▶ [ASSIGNMENT]
From the records below, copy each line that has the word "next" in it.

[[ SOURCE INFORMATION, beginning ]]

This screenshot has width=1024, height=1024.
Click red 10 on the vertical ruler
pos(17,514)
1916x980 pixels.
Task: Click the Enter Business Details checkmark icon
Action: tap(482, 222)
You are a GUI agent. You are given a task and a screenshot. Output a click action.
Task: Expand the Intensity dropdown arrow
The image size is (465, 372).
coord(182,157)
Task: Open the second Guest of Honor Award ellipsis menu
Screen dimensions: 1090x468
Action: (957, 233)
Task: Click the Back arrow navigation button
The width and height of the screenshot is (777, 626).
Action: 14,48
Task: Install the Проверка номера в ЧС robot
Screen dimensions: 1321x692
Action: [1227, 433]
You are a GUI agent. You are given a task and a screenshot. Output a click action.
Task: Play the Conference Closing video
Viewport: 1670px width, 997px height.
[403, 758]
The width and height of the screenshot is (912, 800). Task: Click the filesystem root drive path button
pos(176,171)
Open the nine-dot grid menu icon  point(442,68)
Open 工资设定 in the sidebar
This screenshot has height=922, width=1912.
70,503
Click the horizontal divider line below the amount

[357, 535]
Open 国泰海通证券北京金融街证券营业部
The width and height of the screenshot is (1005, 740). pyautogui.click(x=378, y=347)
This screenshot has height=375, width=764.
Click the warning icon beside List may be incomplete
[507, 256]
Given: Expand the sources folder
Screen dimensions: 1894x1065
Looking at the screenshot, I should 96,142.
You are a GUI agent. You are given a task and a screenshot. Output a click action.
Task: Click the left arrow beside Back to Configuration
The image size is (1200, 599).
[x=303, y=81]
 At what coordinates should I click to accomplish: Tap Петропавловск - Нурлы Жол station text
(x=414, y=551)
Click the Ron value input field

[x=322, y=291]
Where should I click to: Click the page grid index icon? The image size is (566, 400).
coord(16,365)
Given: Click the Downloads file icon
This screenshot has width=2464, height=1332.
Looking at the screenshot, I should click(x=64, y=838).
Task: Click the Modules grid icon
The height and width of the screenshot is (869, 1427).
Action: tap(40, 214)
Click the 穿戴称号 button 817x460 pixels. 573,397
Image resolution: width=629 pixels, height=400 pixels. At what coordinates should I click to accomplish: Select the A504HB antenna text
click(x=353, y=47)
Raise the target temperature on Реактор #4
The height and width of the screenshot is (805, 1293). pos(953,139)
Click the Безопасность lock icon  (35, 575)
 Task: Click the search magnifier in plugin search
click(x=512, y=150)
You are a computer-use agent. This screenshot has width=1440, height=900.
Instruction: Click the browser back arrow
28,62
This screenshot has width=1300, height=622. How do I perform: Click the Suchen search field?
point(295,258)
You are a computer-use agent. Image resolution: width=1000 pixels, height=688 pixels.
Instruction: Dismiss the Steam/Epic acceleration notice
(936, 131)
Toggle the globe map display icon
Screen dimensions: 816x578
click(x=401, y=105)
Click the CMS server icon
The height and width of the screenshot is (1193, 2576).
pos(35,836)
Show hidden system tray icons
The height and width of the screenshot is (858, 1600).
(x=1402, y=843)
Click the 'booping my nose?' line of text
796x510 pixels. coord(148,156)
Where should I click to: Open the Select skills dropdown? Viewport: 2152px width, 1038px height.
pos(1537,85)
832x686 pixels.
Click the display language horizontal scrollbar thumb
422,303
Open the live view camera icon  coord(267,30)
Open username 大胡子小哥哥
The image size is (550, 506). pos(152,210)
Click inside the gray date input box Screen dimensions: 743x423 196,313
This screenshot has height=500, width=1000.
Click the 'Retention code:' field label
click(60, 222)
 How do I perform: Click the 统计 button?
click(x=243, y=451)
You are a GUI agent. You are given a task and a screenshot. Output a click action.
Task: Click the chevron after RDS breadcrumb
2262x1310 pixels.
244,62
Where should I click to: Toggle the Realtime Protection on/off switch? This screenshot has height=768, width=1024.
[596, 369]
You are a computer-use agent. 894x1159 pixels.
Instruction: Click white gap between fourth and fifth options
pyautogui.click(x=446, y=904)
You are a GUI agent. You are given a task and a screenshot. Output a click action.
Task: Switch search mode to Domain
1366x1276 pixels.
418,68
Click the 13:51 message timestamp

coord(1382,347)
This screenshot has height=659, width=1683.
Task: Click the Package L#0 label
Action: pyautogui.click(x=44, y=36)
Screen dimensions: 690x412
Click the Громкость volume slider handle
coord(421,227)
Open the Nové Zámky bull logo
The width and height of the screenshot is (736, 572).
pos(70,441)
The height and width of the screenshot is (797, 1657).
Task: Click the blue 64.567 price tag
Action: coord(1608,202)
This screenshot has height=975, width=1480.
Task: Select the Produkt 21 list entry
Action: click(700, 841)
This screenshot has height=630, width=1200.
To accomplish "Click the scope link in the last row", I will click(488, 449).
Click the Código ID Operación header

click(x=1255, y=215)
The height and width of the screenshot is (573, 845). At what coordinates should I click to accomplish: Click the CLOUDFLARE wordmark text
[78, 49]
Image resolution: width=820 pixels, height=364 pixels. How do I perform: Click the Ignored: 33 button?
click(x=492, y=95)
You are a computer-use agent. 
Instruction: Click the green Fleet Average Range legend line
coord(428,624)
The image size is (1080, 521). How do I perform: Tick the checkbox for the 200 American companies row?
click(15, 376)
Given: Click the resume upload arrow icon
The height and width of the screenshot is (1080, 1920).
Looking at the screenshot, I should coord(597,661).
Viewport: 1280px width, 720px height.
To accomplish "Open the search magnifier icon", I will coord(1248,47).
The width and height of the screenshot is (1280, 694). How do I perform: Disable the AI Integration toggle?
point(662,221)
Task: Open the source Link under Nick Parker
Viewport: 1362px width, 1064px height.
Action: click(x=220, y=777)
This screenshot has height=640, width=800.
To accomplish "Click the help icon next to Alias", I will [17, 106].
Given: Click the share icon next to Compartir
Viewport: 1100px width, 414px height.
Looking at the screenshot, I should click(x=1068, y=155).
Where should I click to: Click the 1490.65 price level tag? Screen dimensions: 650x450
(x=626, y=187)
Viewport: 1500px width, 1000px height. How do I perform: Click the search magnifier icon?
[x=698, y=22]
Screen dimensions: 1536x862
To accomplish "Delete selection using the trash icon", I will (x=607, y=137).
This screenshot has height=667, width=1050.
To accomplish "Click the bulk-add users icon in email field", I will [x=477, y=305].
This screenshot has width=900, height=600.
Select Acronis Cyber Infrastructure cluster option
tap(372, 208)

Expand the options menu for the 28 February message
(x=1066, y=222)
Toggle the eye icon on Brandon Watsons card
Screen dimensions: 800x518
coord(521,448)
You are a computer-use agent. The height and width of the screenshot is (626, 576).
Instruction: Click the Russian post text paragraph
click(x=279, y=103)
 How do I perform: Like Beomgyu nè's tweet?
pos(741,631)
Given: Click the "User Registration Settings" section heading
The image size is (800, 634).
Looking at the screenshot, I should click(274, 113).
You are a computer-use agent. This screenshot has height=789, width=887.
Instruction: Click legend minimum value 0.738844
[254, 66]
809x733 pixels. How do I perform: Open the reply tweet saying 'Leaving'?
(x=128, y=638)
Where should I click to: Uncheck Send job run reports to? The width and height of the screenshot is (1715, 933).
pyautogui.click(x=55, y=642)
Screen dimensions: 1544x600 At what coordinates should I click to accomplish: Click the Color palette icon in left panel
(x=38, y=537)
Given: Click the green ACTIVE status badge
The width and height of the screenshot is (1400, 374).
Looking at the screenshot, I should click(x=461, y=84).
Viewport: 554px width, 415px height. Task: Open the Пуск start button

[[ SOURCE INFORMATION, end ]]

▶ [RESULT FOR THIS TASK]
To accomplish "Click the help icon next to Alias", I will [17, 106].
Given: Click the share icon next to Compartir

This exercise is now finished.